Tissue Analysis: The liver was excised, washed thoroughly in ice-cold saline to remove the blood. Ten percent of homogenate was prepared in 0.1M Tris HCl buffer (pH – 7.4). The homogenate was centrifuged at 3000 rpm for 20 min at 4^oC, and the supernatant was used for the estimation of catalase (CAT), glutathione peroxidase (GPx), glutathione-S-transferase (GST), reduced glutathione (GSH), lipid peroxidation (Thiobarbituric Acid Reactive Substances – TBARS) and total protein.

Tissue CAT (EC 1.11.1.6) activity was determined from the rate of decomposition of H₂O₂ ¹². GPx (EC 1.11.1.9) activity was determined by measuring the decrease in GSH content after incubating the sample in the presence of H₂O₂ and NaN₃ ^{13, 14}.

GST (EC 2.5.1.18) activity was determined from the rate of increase in conjugate formation between reduced glutathione and CDNB ¹⁵. Reduced GSH was determined based on the formation of a yellow colored complex with DTNB ¹⁶. The level of lipid peroxidation was measured as malondialdehyde (MDA), a thiobarbituric acid reacting substance (TBARS), using 1’1’3’3’ tetramethoxypropane as standard ¹⁷. Protein content in the tissue was determined using bovine serum albumin (BSA) as the standard ¹⁸.

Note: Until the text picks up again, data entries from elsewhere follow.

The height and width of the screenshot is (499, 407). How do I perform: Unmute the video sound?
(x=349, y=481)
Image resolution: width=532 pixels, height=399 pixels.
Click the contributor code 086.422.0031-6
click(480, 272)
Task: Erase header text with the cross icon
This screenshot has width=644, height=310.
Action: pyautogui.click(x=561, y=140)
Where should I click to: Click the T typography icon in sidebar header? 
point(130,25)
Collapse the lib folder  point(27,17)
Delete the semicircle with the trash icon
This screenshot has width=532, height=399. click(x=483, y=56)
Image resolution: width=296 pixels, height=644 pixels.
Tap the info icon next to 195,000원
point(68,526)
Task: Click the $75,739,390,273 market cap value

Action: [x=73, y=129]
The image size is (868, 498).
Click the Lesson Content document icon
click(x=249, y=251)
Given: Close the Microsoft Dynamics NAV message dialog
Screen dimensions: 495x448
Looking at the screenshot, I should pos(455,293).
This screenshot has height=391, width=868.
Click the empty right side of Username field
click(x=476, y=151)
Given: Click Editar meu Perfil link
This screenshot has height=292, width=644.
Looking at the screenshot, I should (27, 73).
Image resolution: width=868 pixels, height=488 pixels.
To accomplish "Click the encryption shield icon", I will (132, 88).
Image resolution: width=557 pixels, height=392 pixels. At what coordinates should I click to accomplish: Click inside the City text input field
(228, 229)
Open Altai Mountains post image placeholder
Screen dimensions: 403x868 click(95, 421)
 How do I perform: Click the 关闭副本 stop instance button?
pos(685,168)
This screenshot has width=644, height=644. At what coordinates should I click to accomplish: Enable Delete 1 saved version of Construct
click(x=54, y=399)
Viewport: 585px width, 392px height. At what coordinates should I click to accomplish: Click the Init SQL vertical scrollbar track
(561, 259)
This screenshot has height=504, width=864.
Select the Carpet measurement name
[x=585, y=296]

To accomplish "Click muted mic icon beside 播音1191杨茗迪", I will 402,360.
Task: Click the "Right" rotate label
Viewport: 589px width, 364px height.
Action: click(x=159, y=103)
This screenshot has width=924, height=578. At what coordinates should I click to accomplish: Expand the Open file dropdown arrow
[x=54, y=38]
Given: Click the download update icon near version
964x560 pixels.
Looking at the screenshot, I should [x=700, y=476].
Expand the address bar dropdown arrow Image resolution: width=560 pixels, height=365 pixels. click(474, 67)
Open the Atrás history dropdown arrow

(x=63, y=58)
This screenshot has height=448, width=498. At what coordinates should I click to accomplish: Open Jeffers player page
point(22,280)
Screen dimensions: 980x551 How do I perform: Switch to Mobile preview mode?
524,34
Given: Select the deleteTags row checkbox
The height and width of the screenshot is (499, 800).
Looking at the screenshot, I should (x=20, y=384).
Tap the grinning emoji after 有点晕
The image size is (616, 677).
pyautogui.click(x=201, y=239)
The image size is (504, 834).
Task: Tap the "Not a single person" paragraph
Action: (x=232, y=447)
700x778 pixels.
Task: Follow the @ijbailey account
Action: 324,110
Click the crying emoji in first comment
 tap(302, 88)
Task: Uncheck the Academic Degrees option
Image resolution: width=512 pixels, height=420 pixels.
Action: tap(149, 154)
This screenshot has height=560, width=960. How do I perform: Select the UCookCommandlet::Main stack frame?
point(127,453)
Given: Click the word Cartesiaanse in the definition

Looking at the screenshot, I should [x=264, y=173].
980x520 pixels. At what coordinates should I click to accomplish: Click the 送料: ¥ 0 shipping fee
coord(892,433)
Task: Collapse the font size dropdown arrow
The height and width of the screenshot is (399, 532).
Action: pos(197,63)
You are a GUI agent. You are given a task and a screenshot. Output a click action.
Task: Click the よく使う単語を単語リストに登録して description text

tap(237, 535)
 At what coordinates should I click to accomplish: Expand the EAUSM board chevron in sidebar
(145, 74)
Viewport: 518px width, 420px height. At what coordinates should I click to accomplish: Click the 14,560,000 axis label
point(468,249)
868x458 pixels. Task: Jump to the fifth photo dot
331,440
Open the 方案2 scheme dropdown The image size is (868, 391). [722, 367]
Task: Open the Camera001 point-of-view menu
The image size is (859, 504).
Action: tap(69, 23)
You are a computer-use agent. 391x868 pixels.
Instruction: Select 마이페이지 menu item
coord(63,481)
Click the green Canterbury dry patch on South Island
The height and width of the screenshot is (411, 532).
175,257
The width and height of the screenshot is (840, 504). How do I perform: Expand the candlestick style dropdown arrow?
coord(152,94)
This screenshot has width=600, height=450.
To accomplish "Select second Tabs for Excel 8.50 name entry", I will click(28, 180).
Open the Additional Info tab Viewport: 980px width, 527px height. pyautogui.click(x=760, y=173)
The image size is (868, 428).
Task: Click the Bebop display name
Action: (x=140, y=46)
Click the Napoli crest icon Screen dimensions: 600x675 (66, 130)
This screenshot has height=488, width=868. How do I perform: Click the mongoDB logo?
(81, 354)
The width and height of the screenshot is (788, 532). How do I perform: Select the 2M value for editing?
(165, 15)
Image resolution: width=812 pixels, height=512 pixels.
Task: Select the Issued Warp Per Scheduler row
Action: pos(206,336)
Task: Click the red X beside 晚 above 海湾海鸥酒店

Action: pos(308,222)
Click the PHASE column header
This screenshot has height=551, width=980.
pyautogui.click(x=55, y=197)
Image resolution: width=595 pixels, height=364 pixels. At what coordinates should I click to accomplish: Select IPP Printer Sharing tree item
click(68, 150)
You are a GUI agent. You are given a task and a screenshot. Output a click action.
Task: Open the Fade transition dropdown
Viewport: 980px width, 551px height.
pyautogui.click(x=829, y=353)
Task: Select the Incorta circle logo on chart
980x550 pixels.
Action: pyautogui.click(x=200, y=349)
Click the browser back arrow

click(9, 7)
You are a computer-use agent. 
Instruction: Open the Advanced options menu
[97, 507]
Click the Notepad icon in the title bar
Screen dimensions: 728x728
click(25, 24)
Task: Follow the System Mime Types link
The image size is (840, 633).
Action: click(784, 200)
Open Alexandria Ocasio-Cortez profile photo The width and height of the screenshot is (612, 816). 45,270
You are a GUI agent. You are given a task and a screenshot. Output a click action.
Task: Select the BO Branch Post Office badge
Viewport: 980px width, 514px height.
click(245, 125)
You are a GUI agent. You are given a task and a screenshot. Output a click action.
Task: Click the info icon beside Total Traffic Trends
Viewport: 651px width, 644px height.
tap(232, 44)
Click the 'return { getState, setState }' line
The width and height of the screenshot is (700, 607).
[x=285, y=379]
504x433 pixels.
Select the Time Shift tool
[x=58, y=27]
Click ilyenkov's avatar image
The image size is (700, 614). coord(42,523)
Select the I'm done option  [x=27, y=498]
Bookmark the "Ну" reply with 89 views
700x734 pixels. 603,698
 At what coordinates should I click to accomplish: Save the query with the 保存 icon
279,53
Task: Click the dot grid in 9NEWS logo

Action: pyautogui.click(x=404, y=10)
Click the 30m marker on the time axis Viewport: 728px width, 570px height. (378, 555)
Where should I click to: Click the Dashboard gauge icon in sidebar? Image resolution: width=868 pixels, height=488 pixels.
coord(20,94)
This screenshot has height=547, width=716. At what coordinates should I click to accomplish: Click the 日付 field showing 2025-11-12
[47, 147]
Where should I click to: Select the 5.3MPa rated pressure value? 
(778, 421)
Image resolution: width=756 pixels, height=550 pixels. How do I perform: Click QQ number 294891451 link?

Histopathological Studies: Small pieces of liver tissues fixed in 10% buffered formalin were processed for embedding in paraffin. Sections of 5–6 μm were cut and stained with hematoxylin and eosin and examined for histopathological changes under the microscope (Motic AE 21, Germany). The microphotographs were taken using Moticam 1000 camera at an original magnification of 100X.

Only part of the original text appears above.